Begin RECORDS FOR THE EXERCISE
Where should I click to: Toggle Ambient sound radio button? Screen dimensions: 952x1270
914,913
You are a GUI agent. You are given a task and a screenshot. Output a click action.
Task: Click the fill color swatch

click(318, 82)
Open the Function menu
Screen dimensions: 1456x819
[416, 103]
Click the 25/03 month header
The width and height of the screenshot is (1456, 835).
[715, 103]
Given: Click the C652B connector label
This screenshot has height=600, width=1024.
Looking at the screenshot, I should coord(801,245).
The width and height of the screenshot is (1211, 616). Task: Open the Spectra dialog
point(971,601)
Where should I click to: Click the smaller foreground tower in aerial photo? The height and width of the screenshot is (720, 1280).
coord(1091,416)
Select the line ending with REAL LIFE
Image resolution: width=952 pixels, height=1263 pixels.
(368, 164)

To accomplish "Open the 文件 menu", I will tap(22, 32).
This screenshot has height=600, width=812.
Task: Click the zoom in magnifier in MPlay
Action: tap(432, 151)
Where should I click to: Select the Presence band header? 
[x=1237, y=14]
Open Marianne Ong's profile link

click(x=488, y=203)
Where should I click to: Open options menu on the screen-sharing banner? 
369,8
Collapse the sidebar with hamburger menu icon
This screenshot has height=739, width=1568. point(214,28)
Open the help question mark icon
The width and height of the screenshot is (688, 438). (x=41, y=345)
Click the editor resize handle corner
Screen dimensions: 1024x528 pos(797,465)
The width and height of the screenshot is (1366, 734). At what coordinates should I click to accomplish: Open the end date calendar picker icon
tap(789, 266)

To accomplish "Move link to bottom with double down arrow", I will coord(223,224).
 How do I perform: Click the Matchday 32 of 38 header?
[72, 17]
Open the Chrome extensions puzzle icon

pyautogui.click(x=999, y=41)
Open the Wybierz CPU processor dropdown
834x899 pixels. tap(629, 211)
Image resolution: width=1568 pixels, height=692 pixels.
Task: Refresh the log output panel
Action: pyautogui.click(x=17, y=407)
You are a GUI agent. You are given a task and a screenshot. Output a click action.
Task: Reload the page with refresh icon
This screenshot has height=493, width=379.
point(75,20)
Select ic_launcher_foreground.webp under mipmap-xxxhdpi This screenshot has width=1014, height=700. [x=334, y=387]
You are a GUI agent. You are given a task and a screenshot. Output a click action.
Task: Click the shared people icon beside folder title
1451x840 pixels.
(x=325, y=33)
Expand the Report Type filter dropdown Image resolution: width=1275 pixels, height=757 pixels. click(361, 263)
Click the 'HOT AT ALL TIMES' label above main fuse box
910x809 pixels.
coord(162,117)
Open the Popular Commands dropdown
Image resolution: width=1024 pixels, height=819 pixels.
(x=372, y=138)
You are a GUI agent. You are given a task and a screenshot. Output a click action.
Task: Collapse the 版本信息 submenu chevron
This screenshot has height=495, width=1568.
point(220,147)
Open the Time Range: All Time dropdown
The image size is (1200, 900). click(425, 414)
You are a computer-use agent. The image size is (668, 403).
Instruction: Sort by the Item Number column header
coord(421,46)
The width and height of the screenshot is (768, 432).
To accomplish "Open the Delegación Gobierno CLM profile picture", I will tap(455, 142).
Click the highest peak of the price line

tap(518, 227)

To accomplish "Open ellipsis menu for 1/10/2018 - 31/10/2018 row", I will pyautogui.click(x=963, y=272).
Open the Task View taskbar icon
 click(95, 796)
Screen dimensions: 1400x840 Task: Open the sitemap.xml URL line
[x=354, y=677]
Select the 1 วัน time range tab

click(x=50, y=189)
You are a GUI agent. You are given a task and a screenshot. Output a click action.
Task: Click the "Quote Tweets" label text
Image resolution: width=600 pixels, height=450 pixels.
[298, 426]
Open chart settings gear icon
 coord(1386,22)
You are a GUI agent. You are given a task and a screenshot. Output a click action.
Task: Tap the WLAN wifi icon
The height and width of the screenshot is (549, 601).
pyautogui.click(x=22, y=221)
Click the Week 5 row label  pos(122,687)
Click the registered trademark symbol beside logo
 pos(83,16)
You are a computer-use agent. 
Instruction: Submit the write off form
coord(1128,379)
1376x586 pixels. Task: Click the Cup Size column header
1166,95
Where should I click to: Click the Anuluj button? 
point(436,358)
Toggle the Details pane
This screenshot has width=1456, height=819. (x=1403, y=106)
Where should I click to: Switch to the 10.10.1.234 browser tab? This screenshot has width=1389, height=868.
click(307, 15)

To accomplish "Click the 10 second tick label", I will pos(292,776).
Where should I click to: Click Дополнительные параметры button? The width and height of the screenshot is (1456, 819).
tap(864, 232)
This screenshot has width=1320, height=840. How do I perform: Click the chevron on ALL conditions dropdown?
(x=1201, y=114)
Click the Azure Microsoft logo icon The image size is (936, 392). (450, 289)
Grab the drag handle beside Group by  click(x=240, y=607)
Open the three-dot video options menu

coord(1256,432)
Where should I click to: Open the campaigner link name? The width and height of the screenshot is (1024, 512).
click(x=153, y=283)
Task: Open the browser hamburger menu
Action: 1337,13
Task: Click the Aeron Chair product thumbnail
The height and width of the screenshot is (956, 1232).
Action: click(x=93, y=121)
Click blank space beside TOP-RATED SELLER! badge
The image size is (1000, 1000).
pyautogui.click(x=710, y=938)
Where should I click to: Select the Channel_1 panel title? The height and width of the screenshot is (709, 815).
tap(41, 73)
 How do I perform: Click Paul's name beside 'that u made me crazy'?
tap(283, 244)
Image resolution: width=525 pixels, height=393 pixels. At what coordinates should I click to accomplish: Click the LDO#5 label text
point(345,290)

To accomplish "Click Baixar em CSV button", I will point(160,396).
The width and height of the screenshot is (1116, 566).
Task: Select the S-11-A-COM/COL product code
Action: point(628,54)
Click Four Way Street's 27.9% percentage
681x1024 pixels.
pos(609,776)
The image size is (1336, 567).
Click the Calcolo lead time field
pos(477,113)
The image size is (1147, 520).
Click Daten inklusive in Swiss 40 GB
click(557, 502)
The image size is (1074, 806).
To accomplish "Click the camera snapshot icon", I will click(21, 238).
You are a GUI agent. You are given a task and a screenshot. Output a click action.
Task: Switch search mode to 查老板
End RECORDS FOR THE EXERCISE
### DIRECTIONS FOR THIS TASK:
Extract every line of the items above and reproduce each one unchanged, in its original order.

### TASK RESULT:
Where should I click to: Toggle Ambient sound radio button? Screen dimensions: 952x1270
914,913
You are a GUI agent. You are given a task and a screenshot. Output a click action.
Task: Click the fill color swatch

click(318, 82)
Open the Function menu
Screen dimensions: 1456x819
[416, 103]
Click the 25/03 month header
The width and height of the screenshot is (1456, 835).
[715, 103]
Given: Click the C652B connector label
This screenshot has height=600, width=1024.
Looking at the screenshot, I should coord(801,245).
The width and height of the screenshot is (1211, 616). Task: Open the Spectra dialog
point(971,601)
Where should I click to: Click the smaller foreground tower in aerial photo? The height and width of the screenshot is (720, 1280).
coord(1091,416)
Select the line ending with REAL LIFE
Image resolution: width=952 pixels, height=1263 pixels.
(368, 164)

To accomplish "Open the 文件 menu", I will tap(22, 32).
This screenshot has height=600, width=812.
Task: Click the zoom in magnifier in MPlay
Action: tap(432, 151)
Where should I click to: Select the Presence band header? 
[x=1237, y=14]
Open Marianne Ong's profile link

click(x=488, y=203)
Where should I click to: Open options menu on the screen-sharing banner? 
369,8
Collapse the sidebar with hamburger menu icon
This screenshot has height=739, width=1568. point(214,28)
Open the help question mark icon
The width and height of the screenshot is (688, 438). (x=41, y=345)
Click the editor resize handle corner
Screen dimensions: 1024x528 pos(797,465)
The width and height of the screenshot is (1366, 734). At what coordinates should I click to accomplish: Open the end date calendar picker icon
tap(789, 266)

To accomplish "Move link to bottom with double down arrow", I will coord(223,224).
 How do I perform: Click the Matchday 32 of 38 header?
[72, 17]
Open the Chrome extensions puzzle icon

pyautogui.click(x=999, y=41)
Open the Wybierz CPU processor dropdown
834x899 pixels. tap(629, 211)
Image resolution: width=1568 pixels, height=692 pixels.
Task: Refresh the log output panel
Action: pyautogui.click(x=17, y=407)
You are a GUI agent. You are given a task and a screenshot. Output a click action.
Task: Reload the page with refresh icon
This screenshot has height=493, width=379.
point(75,20)
Select ic_launcher_foreground.webp under mipmap-xxxhdpi This screenshot has width=1014, height=700. [x=334, y=387]
You are a GUI agent. You are given a task and a screenshot. Output a click action.
Task: Click the shared people icon beside folder title
1451x840 pixels.
(x=325, y=33)
Expand the Report Type filter dropdown Image resolution: width=1275 pixels, height=757 pixels. click(361, 263)
Click the 'HOT AT ALL TIMES' label above main fuse box
910x809 pixels.
coord(162,117)
Open the Popular Commands dropdown
Image resolution: width=1024 pixels, height=819 pixels.
(x=372, y=138)
You are a GUI agent. You are given a task and a screenshot. Output a click action.
Task: Collapse the 版本信息 submenu chevron
This screenshot has height=495, width=1568.
point(220,147)
Open the Time Range: All Time dropdown
The image size is (1200, 900). click(425, 414)
You are a computer-use agent. The image size is (668, 403).
Instruction: Sort by the Item Number column header
coord(421,46)
The width and height of the screenshot is (768, 432).
To accomplish "Open the Delegación Gobierno CLM profile picture", I will tap(455, 142).
Click the highest peak of the price line

tap(518, 227)

To accomplish "Open ellipsis menu for 1/10/2018 - 31/10/2018 row", I will pyautogui.click(x=963, y=272).
Open the Task View taskbar icon
 click(95, 796)
Screen dimensions: 1400x840 Task: Open the sitemap.xml URL line
[x=354, y=677]
Select the 1 วัน time range tab

click(x=50, y=189)
You are a GUI agent. You are given a task and a screenshot. Output a click action.
Task: Click the "Quote Tweets" label text
Image resolution: width=600 pixels, height=450 pixels.
[298, 426]
Open chart settings gear icon
 coord(1386,22)
You are a GUI agent. You are given a task and a screenshot. Output a click action.
Task: Tap the WLAN wifi icon
The height and width of the screenshot is (549, 601).
pyautogui.click(x=22, y=221)
Click the Week 5 row label  pos(122,687)
Click the registered trademark symbol beside logo
 pos(83,16)
You are a computer-use agent. 
Instruction: Submit the write off form
coord(1128,379)
1376x586 pixels. Task: Click the Cup Size column header
1166,95
Where should I click to: Click the Anuluj button? 
point(436,358)
Toggle the Details pane
This screenshot has width=1456, height=819. (x=1403, y=106)
Where should I click to: Switch to the 10.10.1.234 browser tab? This screenshot has width=1389, height=868.
click(307, 15)

To accomplish "Click the 10 second tick label", I will pos(292,776).
Where should I click to: Click Дополнительные параметры button? The width and height of the screenshot is (1456, 819).
tap(864, 232)
This screenshot has width=1320, height=840. How do I perform: Click the chevron on ALL conditions dropdown?
(x=1201, y=114)
Click the Azure Microsoft logo icon The image size is (936, 392). (450, 289)
Grab the drag handle beside Group by  click(x=240, y=607)
Open the three-dot video options menu

coord(1256,432)
Where should I click to: Open the campaigner link name? The width and height of the screenshot is (1024, 512).
click(x=153, y=283)
Task: Open the browser hamburger menu
Action: 1337,13
Task: Click the Aeron Chair product thumbnail
The height and width of the screenshot is (956, 1232).
Action: click(x=93, y=121)
Click blank space beside TOP-RATED SELLER! badge
The image size is (1000, 1000).
pyautogui.click(x=710, y=938)
Where should I click to: Select the Channel_1 panel title? The height and width of the screenshot is (709, 815).
tap(41, 73)
 How do I perform: Click Paul's name beside 'that u made me crazy'?
tap(283, 244)
Image resolution: width=525 pixels, height=393 pixels. At what coordinates should I click to accomplish: Click the LDO#5 label text
point(345,290)

To accomplish "Click Baixar em CSV button", I will point(160,396).
The width and height of the screenshot is (1116, 566).
Task: Select the S-11-A-COM/COL product code
Action: point(628,54)
Click Four Way Street's 27.9% percentage
681x1024 pixels.
pos(609,776)
The image size is (1336, 567).
Click the Calcolo lead time field
pos(477,113)
The image size is (1147, 520).
Click Daten inklusive in Swiss 40 GB
click(557, 502)
The image size is (1074, 806).
To accomplish "Click the camera snapshot icon", I will click(21, 238).
You are a GUI agent. You are given a task and a screenshot. Output a click action.
Task: Switch search mode to 查老板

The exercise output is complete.